EXERCISE DESCRIPTION ▸ Convert only the items that start at the line containing "You are a computer-use" and end after the line containing "point(196,721)" into a two-column CSV with the headers item_text and answer. Use one row per item, put each field in quotes, and replace line breaks with spaces.

RECORDS PROVIDED ▸
■ ■ ■
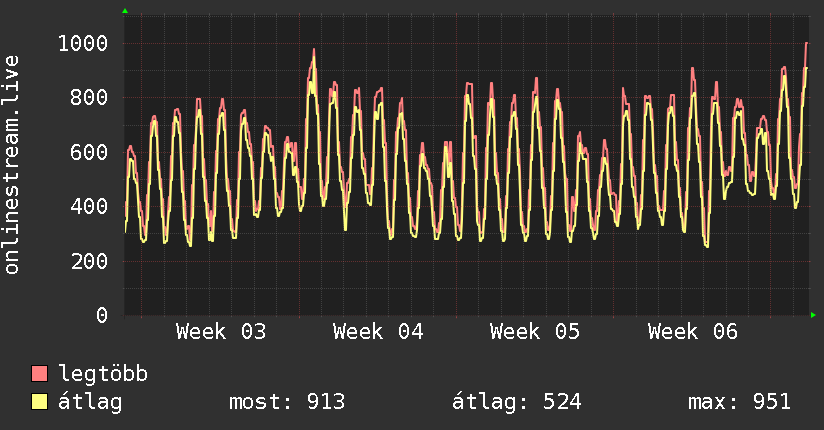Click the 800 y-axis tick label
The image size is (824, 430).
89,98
■ ■ ■
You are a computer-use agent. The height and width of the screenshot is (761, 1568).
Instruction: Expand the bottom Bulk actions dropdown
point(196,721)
■ ■ ■
CORRECT OUTPUT ▸
item_text,answer
"You are a computer-use agent. The height and width of the screenshot is (761, 1568). Instruction: Expand the bottom Bulk actions dropdown","point(196,721)"